1.7 million core players are male. 67,600 of those are over age 65.
In Dayton, Ohio, following the regular season of the Cuny-Zink American League, 112 slow-pitch players (all over age 63) played for six more weeks. These are called the “hard-core” players.
If they were lucky, they made the playoffs. Luckier still, some played in the championship game. (For the record, Obach’s team won the championship game – and the off-season bragging rights.)
Truth be told, everybody won. This is The Fall League.
The players come from all walks of life and all levels of athletic achievement. From scholarship athletes and those already inducted into the Hall of Fame, to those just getting started … and those starting over. They all recognize that getting a good hit or a making good play at this stage in their lives is truly something special.
They share the toughness and strength necessary to overcome all manner of physical – and emotional – challenges. Every single one has a story to tell. They love the game itself, and everything about it. They have no quit, and they’re not done playing yet.
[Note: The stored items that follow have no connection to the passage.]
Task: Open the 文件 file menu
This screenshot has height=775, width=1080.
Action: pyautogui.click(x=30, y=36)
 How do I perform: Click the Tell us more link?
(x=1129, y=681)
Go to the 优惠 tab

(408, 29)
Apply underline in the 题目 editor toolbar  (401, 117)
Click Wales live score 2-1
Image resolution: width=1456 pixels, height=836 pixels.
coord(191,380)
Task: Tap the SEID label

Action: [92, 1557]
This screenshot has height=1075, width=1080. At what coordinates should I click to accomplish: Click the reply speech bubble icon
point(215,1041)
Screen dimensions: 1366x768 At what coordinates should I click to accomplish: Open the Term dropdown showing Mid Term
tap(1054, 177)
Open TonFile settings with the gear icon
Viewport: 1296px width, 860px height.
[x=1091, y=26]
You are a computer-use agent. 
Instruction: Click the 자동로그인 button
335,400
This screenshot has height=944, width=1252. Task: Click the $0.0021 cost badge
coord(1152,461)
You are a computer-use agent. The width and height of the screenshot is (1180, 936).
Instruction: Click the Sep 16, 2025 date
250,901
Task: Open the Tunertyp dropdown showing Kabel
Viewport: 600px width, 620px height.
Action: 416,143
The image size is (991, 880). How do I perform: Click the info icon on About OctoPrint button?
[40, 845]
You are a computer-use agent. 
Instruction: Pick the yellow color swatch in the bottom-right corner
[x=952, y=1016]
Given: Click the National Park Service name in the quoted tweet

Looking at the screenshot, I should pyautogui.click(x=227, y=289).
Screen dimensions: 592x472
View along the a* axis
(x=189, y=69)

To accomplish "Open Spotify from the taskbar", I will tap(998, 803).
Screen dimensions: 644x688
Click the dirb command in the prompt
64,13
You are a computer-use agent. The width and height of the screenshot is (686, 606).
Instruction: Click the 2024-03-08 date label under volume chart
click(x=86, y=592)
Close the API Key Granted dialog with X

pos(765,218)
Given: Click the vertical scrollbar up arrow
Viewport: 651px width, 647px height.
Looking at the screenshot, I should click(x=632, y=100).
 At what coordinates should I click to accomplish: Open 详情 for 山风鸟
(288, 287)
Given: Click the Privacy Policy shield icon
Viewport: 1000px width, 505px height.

While The Fall League tells the story of this specific league, and a specific time and place, it goes much further. It explores the impact of the sport in regard to family relationships, the bonding and camaraderie between players, and topics of aging and health that are necessary considerations for active seniors. It discusses accommodations that are made in the rules for senior leagues, and explores the development of equipment that allows players of all ages to improve and expand their game – and allows seniors players to extend their playing careers. It highlights the military veterans in the league, and explores the relationship between team sports and military experience.
Expanding the scope of the film, The Fall League skillfully blends the commentary of experts in their respective fields:
Dennis Turner, a celebrated player and Slow-Pitch Manager for Louisville Slugger®;
Dr. Leon Speroff, the author of two books on senior slow-pitch, and a player himself;
Dr. Kathy Platoni, a retired Army psychologist, veteran of the Iraq and Afghanistan Wars;
Hank Bassett, formerly Slow-Pitch Manager for Louisville Slugger® and currently USSSA Equipment Director.
Above all, this is a movie about a bunch of guys that like each other a lot, love to play the game, and redefine what it means to be a “senior”. For these players, injuries, medical conditions, and replacement of body parts just means scheduling treatments, surgeries and rehab for the off-season. And reaching age 70 just means you might have to “age up” to the next league. Maybe.